* **やってみよう**
次の記録を一つ残らず、文字も記号も一切変えずにそのまま書き写せ。

========================================================================

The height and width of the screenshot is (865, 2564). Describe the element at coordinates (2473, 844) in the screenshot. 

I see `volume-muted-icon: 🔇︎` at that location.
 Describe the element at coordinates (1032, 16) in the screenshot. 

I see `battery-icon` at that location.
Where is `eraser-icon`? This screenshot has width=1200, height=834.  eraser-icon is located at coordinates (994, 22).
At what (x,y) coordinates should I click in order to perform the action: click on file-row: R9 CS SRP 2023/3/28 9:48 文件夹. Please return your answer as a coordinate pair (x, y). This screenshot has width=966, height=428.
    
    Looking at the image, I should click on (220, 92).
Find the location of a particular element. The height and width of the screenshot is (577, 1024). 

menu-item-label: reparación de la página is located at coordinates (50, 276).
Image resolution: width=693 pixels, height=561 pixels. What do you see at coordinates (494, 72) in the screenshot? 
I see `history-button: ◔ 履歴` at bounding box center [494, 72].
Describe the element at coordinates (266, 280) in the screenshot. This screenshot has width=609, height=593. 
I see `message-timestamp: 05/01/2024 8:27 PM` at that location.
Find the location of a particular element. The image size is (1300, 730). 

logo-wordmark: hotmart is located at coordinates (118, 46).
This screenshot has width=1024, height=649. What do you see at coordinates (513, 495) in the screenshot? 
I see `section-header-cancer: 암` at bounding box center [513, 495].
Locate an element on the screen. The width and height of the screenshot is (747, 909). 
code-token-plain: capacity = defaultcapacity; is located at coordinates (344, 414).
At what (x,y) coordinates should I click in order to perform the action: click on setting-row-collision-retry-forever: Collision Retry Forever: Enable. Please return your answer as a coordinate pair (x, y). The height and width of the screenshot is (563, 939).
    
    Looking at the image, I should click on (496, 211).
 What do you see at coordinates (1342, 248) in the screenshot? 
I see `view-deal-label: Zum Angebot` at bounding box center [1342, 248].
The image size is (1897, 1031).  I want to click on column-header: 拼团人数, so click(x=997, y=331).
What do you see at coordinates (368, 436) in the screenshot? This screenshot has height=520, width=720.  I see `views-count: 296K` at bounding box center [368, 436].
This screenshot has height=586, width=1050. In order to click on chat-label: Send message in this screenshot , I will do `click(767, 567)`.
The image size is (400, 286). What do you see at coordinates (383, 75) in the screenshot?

========================================================================

* **答え**
The height and width of the screenshot is (865, 2564). Describe the element at coordinates (2473, 844) in the screenshot. 

I see `volume-muted-icon: 🔇︎` at that location.
 Describe the element at coordinates (1032, 16) in the screenshot. 

I see `battery-icon` at that location.
Where is `eraser-icon`? This screenshot has width=1200, height=834.  eraser-icon is located at coordinates (994, 22).
At what (x,y) coordinates should I click in order to perform the action: click on file-row: R9 CS SRP 2023/3/28 9:48 文件夹. Please return your answer as a coordinate pair (x, y). This screenshot has width=966, height=428.
    
    Looking at the image, I should click on (220, 92).
Find the location of a particular element. The height and width of the screenshot is (577, 1024). 

menu-item-label: reparación de la página is located at coordinates (50, 276).
Image resolution: width=693 pixels, height=561 pixels. What do you see at coordinates (494, 72) in the screenshot? 
I see `history-button: ◔ 履歴` at bounding box center [494, 72].
Describe the element at coordinates (266, 280) in the screenshot. This screenshot has width=609, height=593. 
I see `message-timestamp: 05/01/2024 8:27 PM` at that location.
Find the location of a particular element. The image size is (1300, 730). 

logo-wordmark: hotmart is located at coordinates (118, 46).
This screenshot has width=1024, height=649. What do you see at coordinates (513, 495) in the screenshot? 
I see `section-header-cancer: 암` at bounding box center [513, 495].
Locate an element on the screen. The width and height of the screenshot is (747, 909). 
code-token-plain: capacity = defaultcapacity; is located at coordinates (344, 414).
At what (x,y) coordinates should I click in order to perform the action: click on setting-row-collision-retry-forever: Collision Retry Forever: Enable. Please return your answer as a coordinate pair (x, y). The height and width of the screenshot is (563, 939).
    
    Looking at the image, I should click on (496, 211).
 What do you see at coordinates (1342, 248) in the screenshot? 
I see `view-deal-label: Zum Angebot` at bounding box center [1342, 248].
The image size is (1897, 1031).  I want to click on column-header: 拼团人数, so click(x=997, y=331).
What do you see at coordinates (368, 436) in the screenshot? This screenshot has height=520, width=720.  I see `views-count: 296K` at bounding box center [368, 436].
This screenshot has height=586, width=1050. In order to click on chat-label: Send message in this screenshot , I will do `click(767, 567)`.
The image size is (400, 286). What do you see at coordinates (383, 75) in the screenshot?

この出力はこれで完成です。